▶ **FRAGMENTO DEL TEXTO**
○ ○ ○ ○
El rio Medellin baja desde la clara, arriba en Caldas. Su agua es fría y gris, esas aguas que la gente llama aguas sucias o tristes; es como cemento líquido, quizás así se veía el Cocito en los dominios de Plutón descrito por todos aquellos que bajaron a los avernos.
La quebrada separa las zonas habitadas y urbanizadas de Caldas de la carretera que conduce al sur del país. Desde la mayoría de las zonas barriales cercanas a la vía principal puede apercibirse de la presencia del rio.
Barrios como la Inmaculada, de obreros y desahuciados, estaba asentado justo al lado del rio. Las calles que venían bajando verticales desde el parque, hasta la principal, tenían su terminación directamente en el rio; tripas de cemento que terminaban abruptamente en las fauces de la corriente.
Detrás de las casas de ese lado del barrio solo colindaba el rio, los platanales, la vegetación de pantano y zonas húmedas, densa y profunda, todo estaba cerca al barrio. Cuando llovía se escuchaba el estertor del rio, se escuchaba la fractura de las piedras por el ímpetu desmedido de la corriente dispuesta a avanzar a toda costa.
Allí jugábamos cuando llovía o no; allí nos reuníamos para decidir cuál sería el siguiente juego; para dividir los equipos, a terminar las peleas. Fue allí que un niño machuco mi dedo pulgar con una piedra; sin piedad, machacando mi dedo contra otra piedra solo por no querer jugar a lo que él deseaba. En ese rio se resolvió todo, vi ese dedo hinchado como una pera y la mano cerrado que golpea al niño que lo había causado.
Fueron muchos de los recuerdos que ese rio arrastra a través de mi memoria. Cuando empezaba a aprender a montar en bicicleta, en las noches, iba y me sentaba a escucharlo, ya que no podía verlo, a refrescarme con esas partículas de agua que saltan al rostro y lo van mojando a uno desapaciblemente. La música del agua, ininterrumpida.
En las mañanas lo veía, elevándose sobre los troncos desperdigados, saltando la barrera imaginaria que el hombre torpe construye, como en el cuento de Zola, donde los marinos se empeñan en tratar de contener la mar, pero esta los embiste para demostrarles cuanto los ama.
Siempre lo veía, siempre estaba en mi rango de visión, en mi perímetro ocular, arrastrando troncos inmensos, creciendo hasta acercarse a las puertas a tocar para pasar, y volver a achicarse como un hilillo de agua; las gotas de lluvia que se deslizan de las grandes hojas de bijao humedeciendo la semilla que previamente el árbol había depositado; el olor a tierra mojada, a vegetación.
Todo lo que es propio del rio, de los paraísos tropicales donde el agua fluye, de los paisajes donde la vida brota a borbollonees, milagro de los dioses, germen fecundo de vida renovada; las náyades del rio, la atmósfera primogénita, inicial que pervive en él, nos ha infectado para siempre.
○ ○ ○ ○
(Elementos guardados del conjunto de datos)
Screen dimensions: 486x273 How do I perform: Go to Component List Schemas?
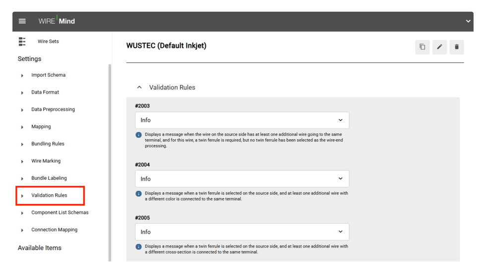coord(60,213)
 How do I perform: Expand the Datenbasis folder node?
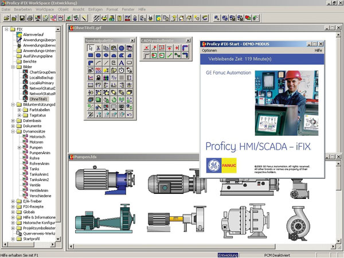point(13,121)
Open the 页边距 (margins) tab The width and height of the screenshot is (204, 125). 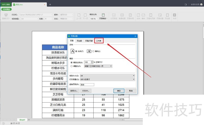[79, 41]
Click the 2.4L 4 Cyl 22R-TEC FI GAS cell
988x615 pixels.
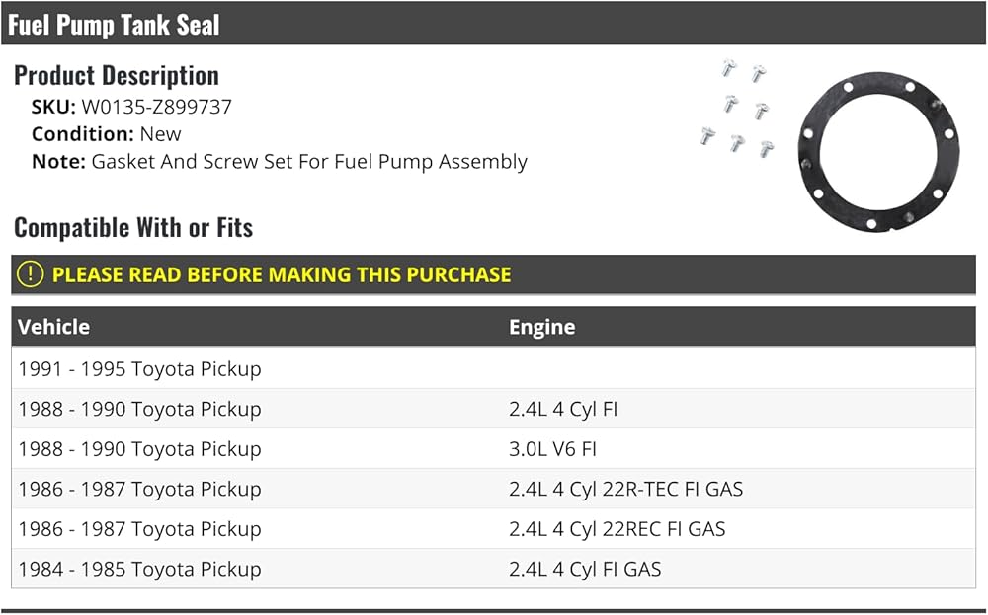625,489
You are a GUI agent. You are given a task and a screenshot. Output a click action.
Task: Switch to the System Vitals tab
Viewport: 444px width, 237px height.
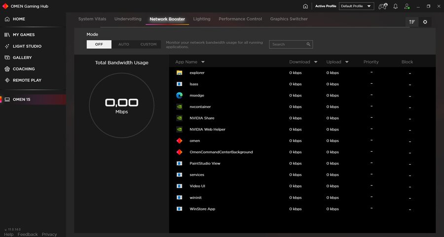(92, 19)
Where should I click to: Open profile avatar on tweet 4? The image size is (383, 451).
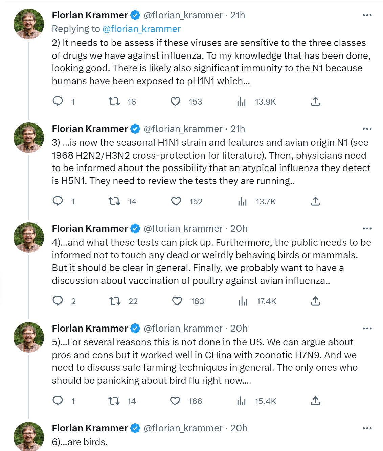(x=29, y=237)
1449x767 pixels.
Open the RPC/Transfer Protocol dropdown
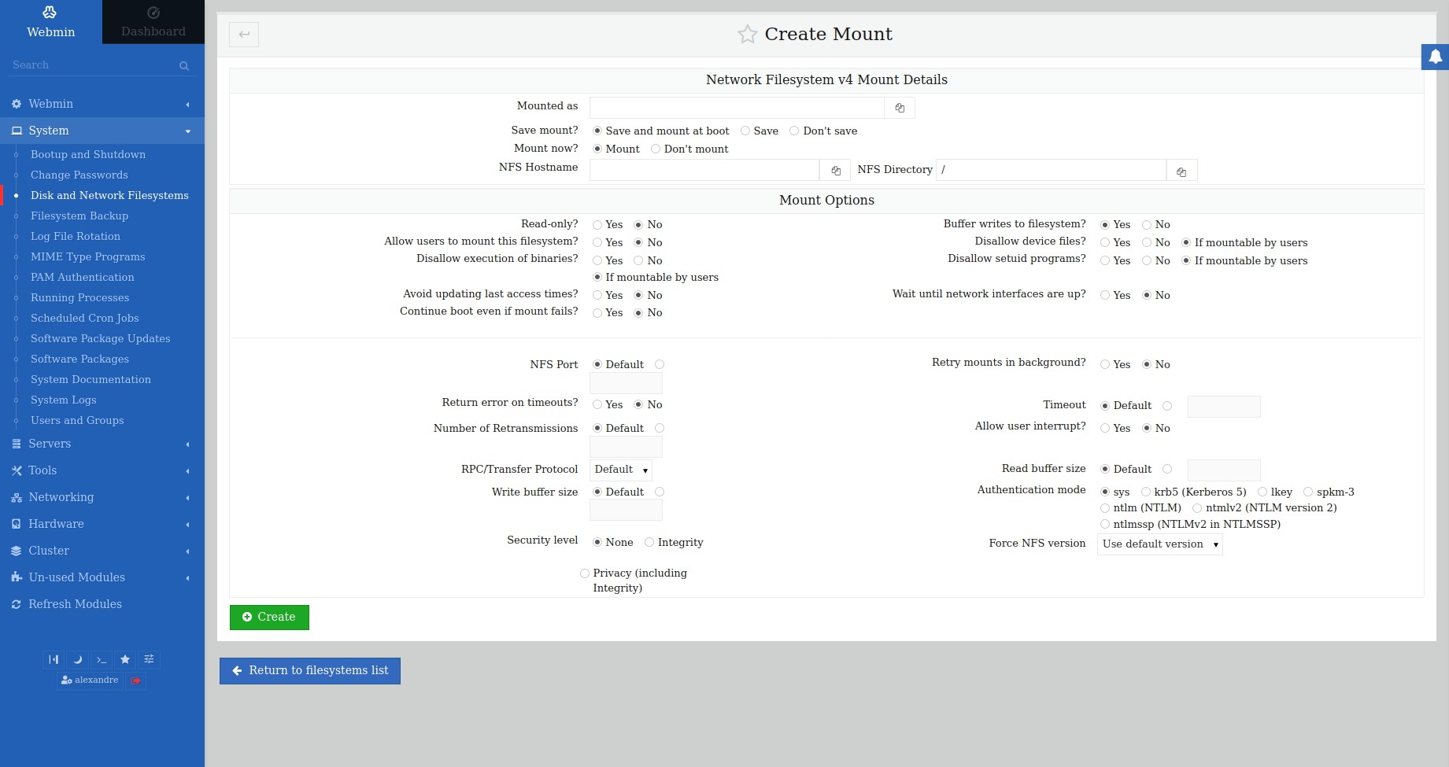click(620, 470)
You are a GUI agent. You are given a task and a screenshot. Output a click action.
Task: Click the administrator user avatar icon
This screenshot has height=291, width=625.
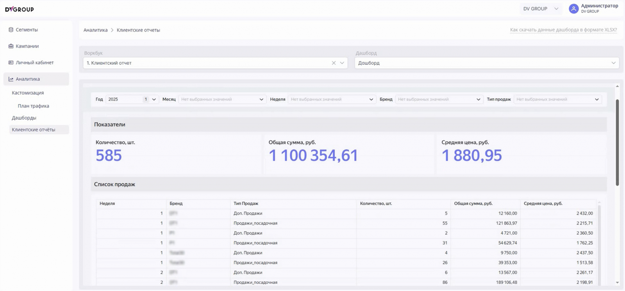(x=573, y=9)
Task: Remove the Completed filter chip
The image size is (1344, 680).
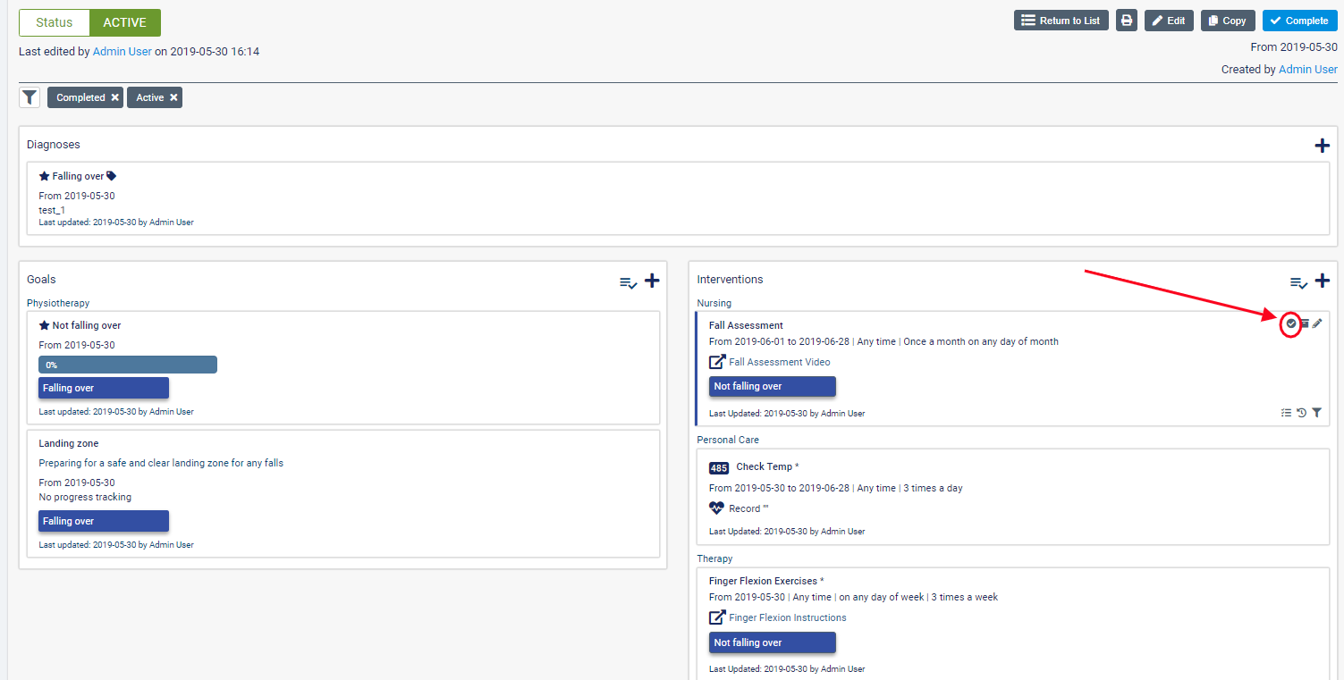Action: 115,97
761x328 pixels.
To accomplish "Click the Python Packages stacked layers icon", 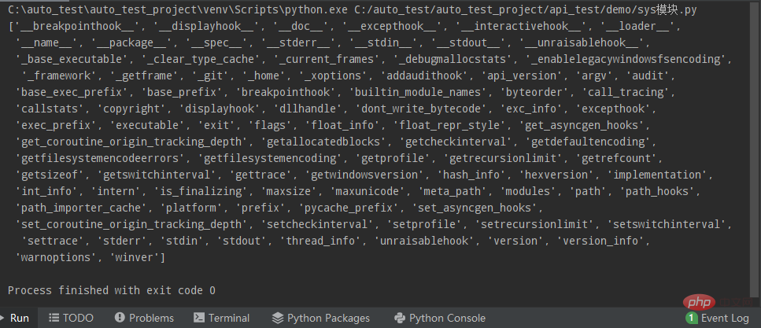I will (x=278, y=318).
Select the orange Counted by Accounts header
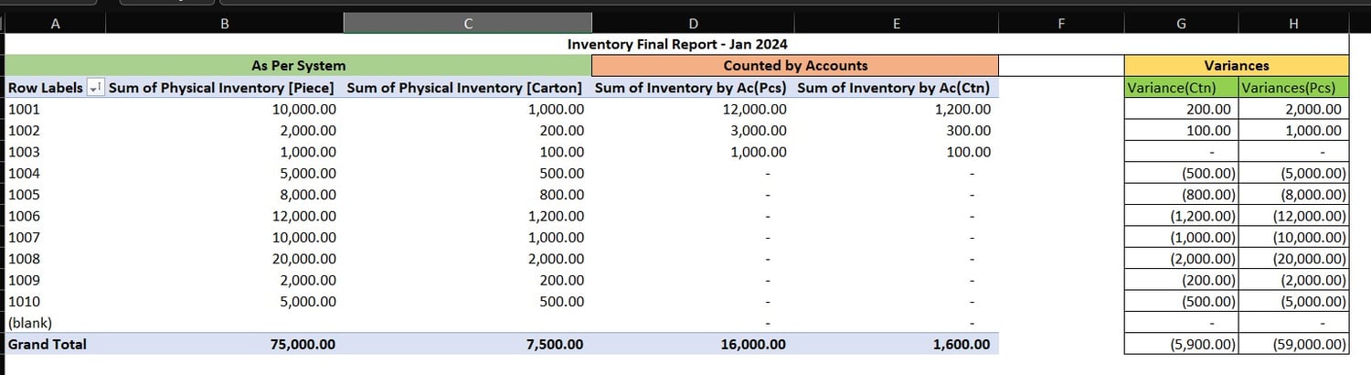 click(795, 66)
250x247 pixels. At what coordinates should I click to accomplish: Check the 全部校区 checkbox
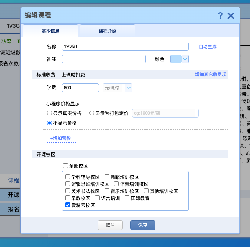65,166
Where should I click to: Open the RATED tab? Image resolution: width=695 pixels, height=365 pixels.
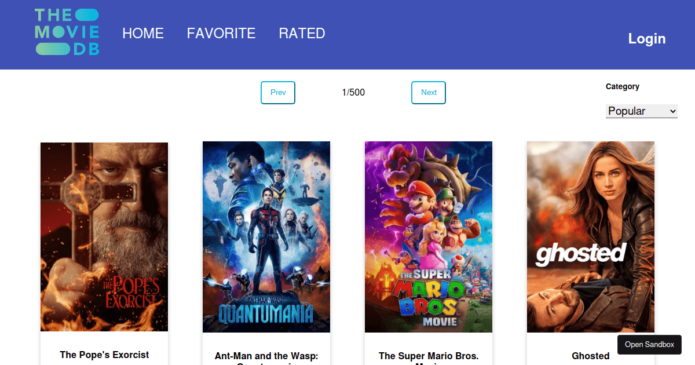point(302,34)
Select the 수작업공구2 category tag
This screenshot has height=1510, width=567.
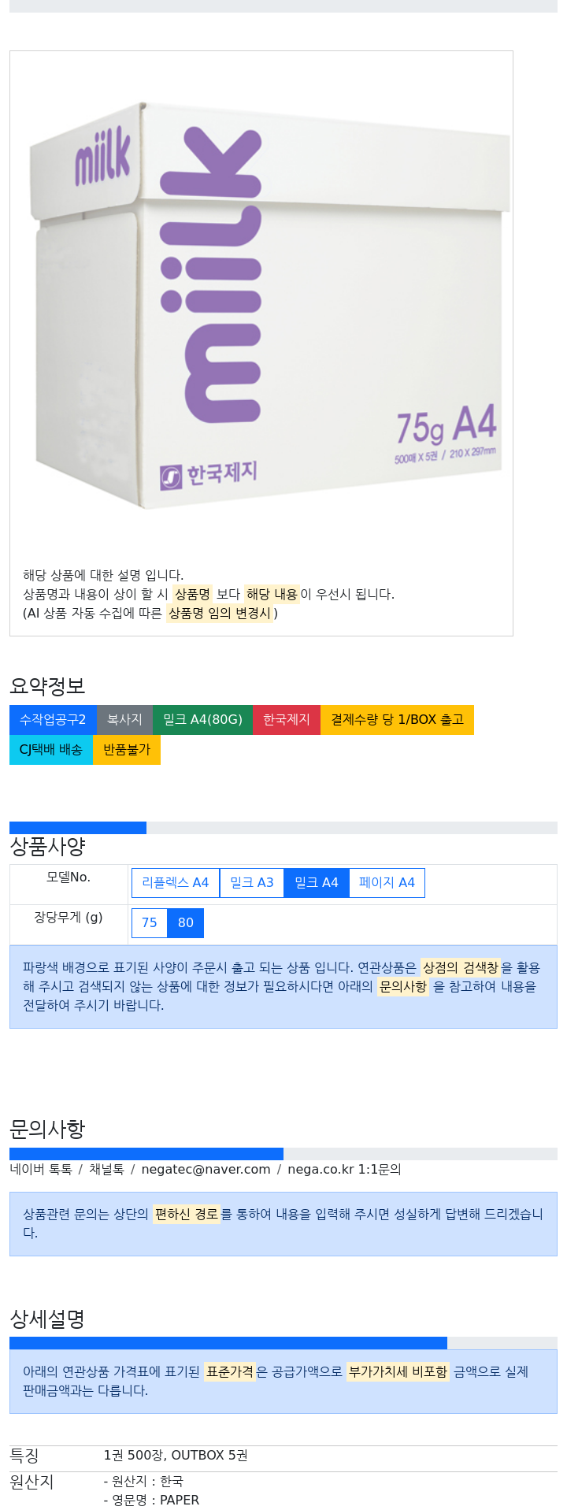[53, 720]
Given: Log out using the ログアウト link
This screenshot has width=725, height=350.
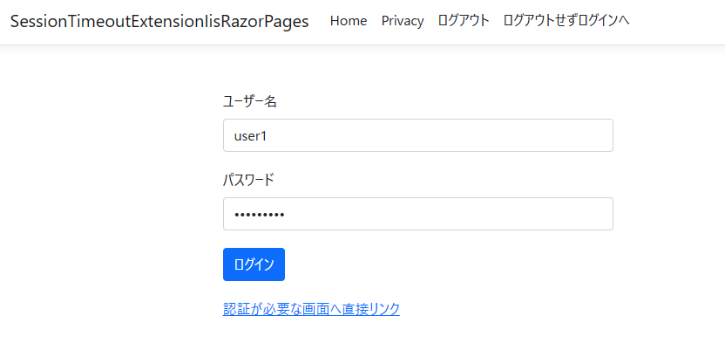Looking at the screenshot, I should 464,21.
○ ○ ○ ○
▶ **LISTA DE ACTIVIDADES**
- a) En el texto sobre el río Medellín, la oración que empieza con "Allí jugábamos" dice para qué se reunían allí. Enumera esos propósitos.
- b) Cambia "platanales" por "cafetales" en el texto sobre el río Medellín y copia el pasaje que va desde "Barrios como la" hasta "a toda costa.", ambos incluidos.

▶ **RESPUESTAS**
- a)
- Decidir cuál sería el siguiente juego
- Dividir los equipos
- Terminar las peleas

- b)
Barrios como la Inmaculada, de obreros y desahuciados, estaba asentado justo al lado del rio. Las calles que venían bajando verticales desde el parque, hasta la principal, tenían su terminación directamente en el rio; tripas de cemento que terminaban abruptamente en las fauces de la corriente.
Detrás de las casas de ese lado del barrio solo colindaba el rio, los cafetales, la vegetación de pantano y zonas húmedas, densa y profunda, todo estaba cerca al barrio. Cuando llovía se escuchaba el estertor del rio, se escuchaba la fractura de las piedras por el ímpetu desmedido de la corriente dispuesta a avanzar a toda costa.